England's first Marine and Coastal Wildlife Code launched

England's first Marine and Coastal Wildlife Code launched

On Wednesday 24 May, the Government launched England’s first-ever national Marine and Coastal Wildlife Code which offers friendly advice and guidance to help people visit the coast responsibly.

Home to around 95% of Europe’s grey seal population and around 25% of Europe’s breeding seabirds, the British coastline supports many iconic species and habitats. It is also a special place for people to visit, and ongoing work to establish the King Charles III England Coast Path – which when complete will be the longest waymarked coastal path in the world at over 2,700 miles – is helping more people than ever to access these environments.

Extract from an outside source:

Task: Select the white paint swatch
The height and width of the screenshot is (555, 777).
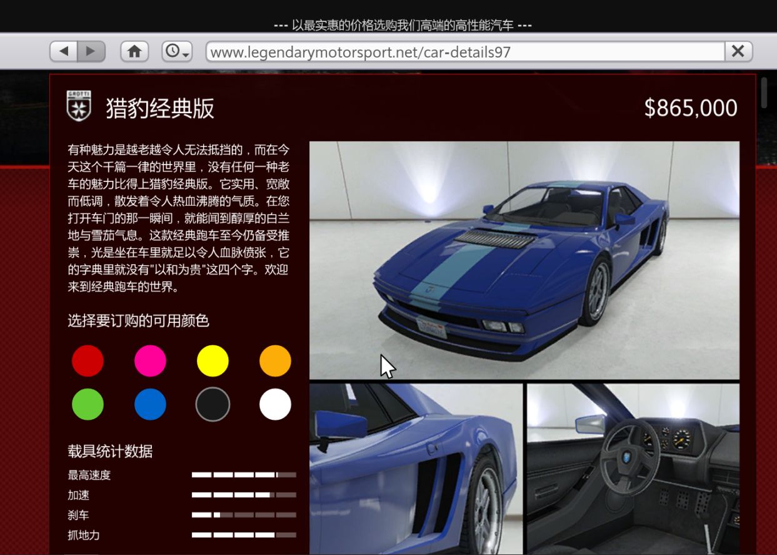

However, as visitors to our coastlines rise, it is important to ensure that our precious marine wildlife remains as undisturbed as possible. Young seals, for example, can use up vital energy if startled by people getting too close or being too noisy, meaning young pups struggle to haul out of the water to rest and digest their food. In a bad year of disturbance, only 25% are likely to survive to the age of 18 months. Additionally, disturbance to our nesting birds can cause them to flee the nest, leaving the eggs or young vulnerable to predation, whereas disturbance to migrating birds can cause them to use up precious energy supplies.

Developed in collaboration with a range of organisations including Humber Nature Partnership, the Marine and Coastal Wildlife Code includes advice for those walking along the coast or taking part in water-based activities such as kayaking, paddleboarding or jet skiing.

It offers specific guidance around animals such as seabirds, seals, dolphins, sharks and turtles, including information on breeding seasons and how species might react to disturbance.

The Marine and Coastal Wildlife Code builds on the existing Countryside Code, which provides helpful advice and guidance for an enjoyable and safe trip to the outdoors.